Immaginiamo non semplicemente di tassare di più Bezos, ma di confiscargli ogni dollaro del suo patrimonio: se lo distribuissimo tra tutti i cittadini americani (compresi neonati e ultracentenari), assegneremmo loro circa 650 dollari pro capite; se concentrassimo gli aiuti tra coloro che si trovano sotto la linea di povertà, verrebbe una donazione di 6.200 dollari ciascuno. Insomma: espropriando Bezos di tutti i suoi beni, potremmo finanziare al massimo un assegno inferiore a un anno del nostro reddito di cittadinanza Qualsiasi iniziativa di questo tipo forse placherebbe l’invidia di alcuni, ma non darebbe ai più poveri che un sollievo temporaneo.

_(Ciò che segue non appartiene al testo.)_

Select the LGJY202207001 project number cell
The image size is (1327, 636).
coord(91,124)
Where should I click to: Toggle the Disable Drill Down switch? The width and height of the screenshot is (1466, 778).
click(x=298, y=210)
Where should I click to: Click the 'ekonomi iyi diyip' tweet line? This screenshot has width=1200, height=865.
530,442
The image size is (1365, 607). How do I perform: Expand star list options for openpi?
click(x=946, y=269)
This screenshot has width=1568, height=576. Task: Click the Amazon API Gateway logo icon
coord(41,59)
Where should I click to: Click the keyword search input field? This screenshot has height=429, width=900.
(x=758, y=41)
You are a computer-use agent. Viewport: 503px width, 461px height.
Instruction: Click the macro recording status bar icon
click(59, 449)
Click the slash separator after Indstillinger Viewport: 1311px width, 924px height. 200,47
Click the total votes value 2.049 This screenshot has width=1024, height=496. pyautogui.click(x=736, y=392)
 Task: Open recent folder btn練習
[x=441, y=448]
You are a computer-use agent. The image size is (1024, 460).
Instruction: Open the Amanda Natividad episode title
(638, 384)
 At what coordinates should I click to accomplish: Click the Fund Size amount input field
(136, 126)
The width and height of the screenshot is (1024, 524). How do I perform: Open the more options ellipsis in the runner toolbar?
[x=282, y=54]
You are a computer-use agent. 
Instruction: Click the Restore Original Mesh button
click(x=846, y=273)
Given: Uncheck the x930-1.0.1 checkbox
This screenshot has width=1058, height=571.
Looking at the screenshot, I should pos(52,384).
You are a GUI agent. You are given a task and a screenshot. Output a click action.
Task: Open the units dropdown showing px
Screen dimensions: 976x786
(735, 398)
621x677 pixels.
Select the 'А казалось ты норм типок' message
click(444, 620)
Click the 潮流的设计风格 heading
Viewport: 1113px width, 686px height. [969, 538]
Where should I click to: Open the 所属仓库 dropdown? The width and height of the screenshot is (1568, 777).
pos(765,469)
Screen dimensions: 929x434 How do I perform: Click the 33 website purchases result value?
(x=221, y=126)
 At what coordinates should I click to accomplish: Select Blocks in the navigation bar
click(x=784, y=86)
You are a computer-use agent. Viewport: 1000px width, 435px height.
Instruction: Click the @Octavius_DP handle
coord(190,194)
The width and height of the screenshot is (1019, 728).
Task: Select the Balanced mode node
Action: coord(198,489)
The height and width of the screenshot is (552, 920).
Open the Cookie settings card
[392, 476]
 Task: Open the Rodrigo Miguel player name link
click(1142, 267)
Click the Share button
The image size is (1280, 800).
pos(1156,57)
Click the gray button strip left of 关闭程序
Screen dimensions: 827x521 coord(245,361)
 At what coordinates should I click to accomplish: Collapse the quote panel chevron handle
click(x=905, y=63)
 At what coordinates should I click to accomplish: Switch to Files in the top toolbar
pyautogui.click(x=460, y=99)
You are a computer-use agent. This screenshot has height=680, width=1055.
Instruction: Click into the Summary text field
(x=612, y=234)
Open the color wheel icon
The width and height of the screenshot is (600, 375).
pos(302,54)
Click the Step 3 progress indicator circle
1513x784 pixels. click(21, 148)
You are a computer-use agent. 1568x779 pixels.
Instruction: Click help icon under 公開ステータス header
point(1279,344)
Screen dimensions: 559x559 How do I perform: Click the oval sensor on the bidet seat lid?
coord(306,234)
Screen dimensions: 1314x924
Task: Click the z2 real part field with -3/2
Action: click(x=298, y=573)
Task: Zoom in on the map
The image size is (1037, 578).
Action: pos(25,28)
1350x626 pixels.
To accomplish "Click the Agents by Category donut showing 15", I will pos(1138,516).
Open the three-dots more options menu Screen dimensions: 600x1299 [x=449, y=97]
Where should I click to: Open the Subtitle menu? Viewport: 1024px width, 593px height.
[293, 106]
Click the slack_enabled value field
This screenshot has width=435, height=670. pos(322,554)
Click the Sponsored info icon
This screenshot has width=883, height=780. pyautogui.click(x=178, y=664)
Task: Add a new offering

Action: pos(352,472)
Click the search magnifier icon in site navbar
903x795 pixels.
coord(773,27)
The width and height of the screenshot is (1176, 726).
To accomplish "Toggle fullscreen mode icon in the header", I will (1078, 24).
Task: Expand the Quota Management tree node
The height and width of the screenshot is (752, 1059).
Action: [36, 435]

Non c’è un Paese nella storia che sia uscito dalla povertà attraverso i regali. Arricchirsi, incrementare i propri standard di vita, passa al contrario per il «fare» delle cose: beni e servizi che qualcun altro desidera comprare. Perché quelle cose vengano realizzate, non basta la creatività e l’inventiva del singolo. Servono risorse: «capitale». La finanza, nelle sue diverse articolazioni, serve esattamente a mettere risorse a disposizione di chi ha progetti che sembrano promettenti. Non tutti vanno a buon fine. I casi che vanno bene, quelli che generano profitto, alimentano il capitale. La ricchezza degli ospiti di Bezos, a parte forse nel caso di qualche sceicco, non è manna scesa dal cielo ma, se cresce, cresce per ché ha finanziato buone idee a chi le aveva senza disporre dei quattrini necessari per realizzarle.
Siamo sicuri che sia mettendo gli stessi soldi nelle mani di una burocrazia che sosterremo la mobilità sociale? Si dirà che non si dovrebbe espropriare Bezos tutto d’un colpo, ma solo tosare meglio la pecora. Attenzione a pensare che il grande imprenditore «contribuisca» alla società in cui vive solo quando paga le tasse.
Qualche anno fa l’economista William Nordhaus aveva calcolato che un inventore trattiene per sé all’incirca il 2,2% del valore creato dalla sua invenzione. Sicuramente il produttore si appropria di una quota del vantaggio economico, ma la più parte beneficia i consumatori, la cui vita diventa più semplice o confortevole. Amazon ha arricchito i suoi azionisti, ma quel guadagno è una frazione di quanto ha dato a tutti noi: spedizioni più rapide e meno costose, prezzi più bassi, una varietà infinita di merci fra cui scegliere. Pure i No Bezos agitavano bandiere comprate on line.